On one of RoBards’ visits to Tuliptree, Patty said with a dark look and a hesitant manner:

“David, I’ve been thinking.”

That word “David” made him lift his head with eagerness. She went on:

“You remember how good Doctor Matson was when poor Papa died? How he helped us conceal the terrible truth? I was wondering—don’t you suppose if you asked him now—he always liked Immy, you know—and—if you appealed to him——”

RoBards groaned aloud with horror.

“Hush! in God’s name! Would you ask a judge to compound a felony? to connive at murder?”

“Oh,” Patty sighed, “I forgot. You used to be a father, and now you are a judge.”

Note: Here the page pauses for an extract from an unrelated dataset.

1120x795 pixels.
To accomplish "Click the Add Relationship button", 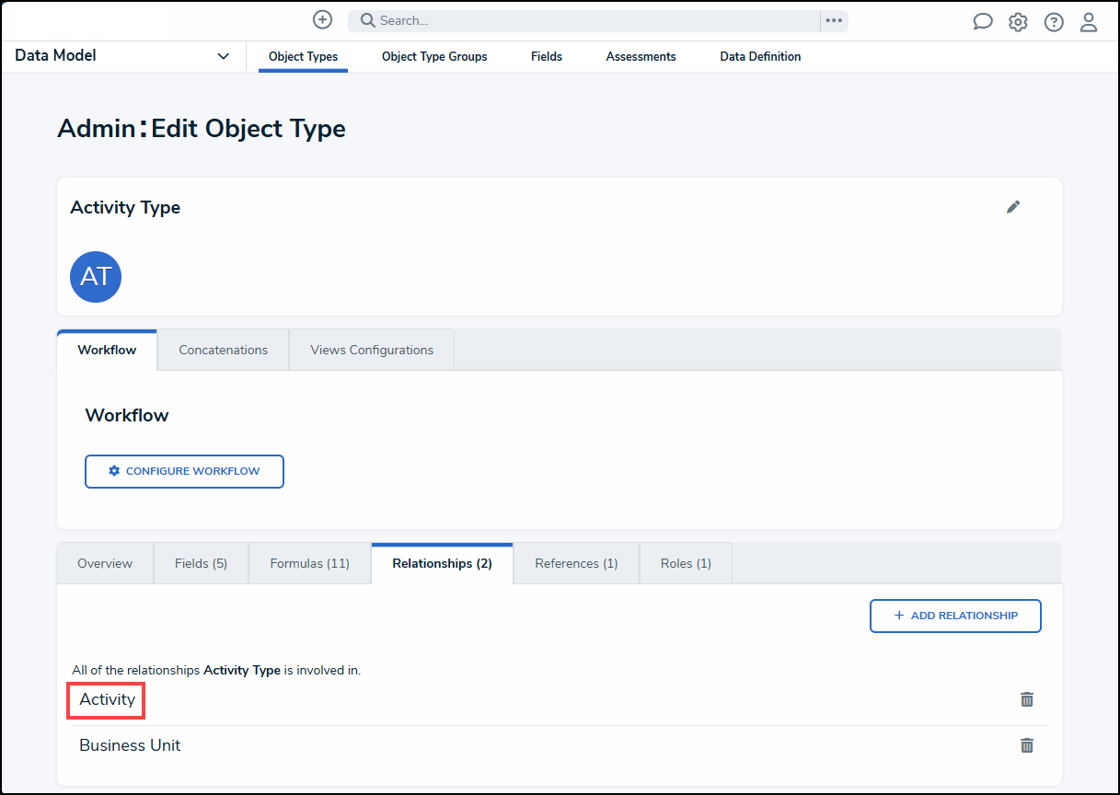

The little laugh that rattled in her throat was the most bloodcurdling sound he had ever heard.

Its mockery of his ignoble majesty pursued him everywhere he went. He heard it when he sat on the bench and glowered down at the wretches who came before him with their pleading counselors. It made a vanity of all dignity, of justice. And what was “justice” indeed, but a crime against the helpless? First, their passions swept them into deeds they did not want to commit; then other men seized them and added disgrace to remorse.

Which was the higher duty—the father’s to fight the world for his young? Or the judge’s to defend an imaginary ideal against the laws of mercy?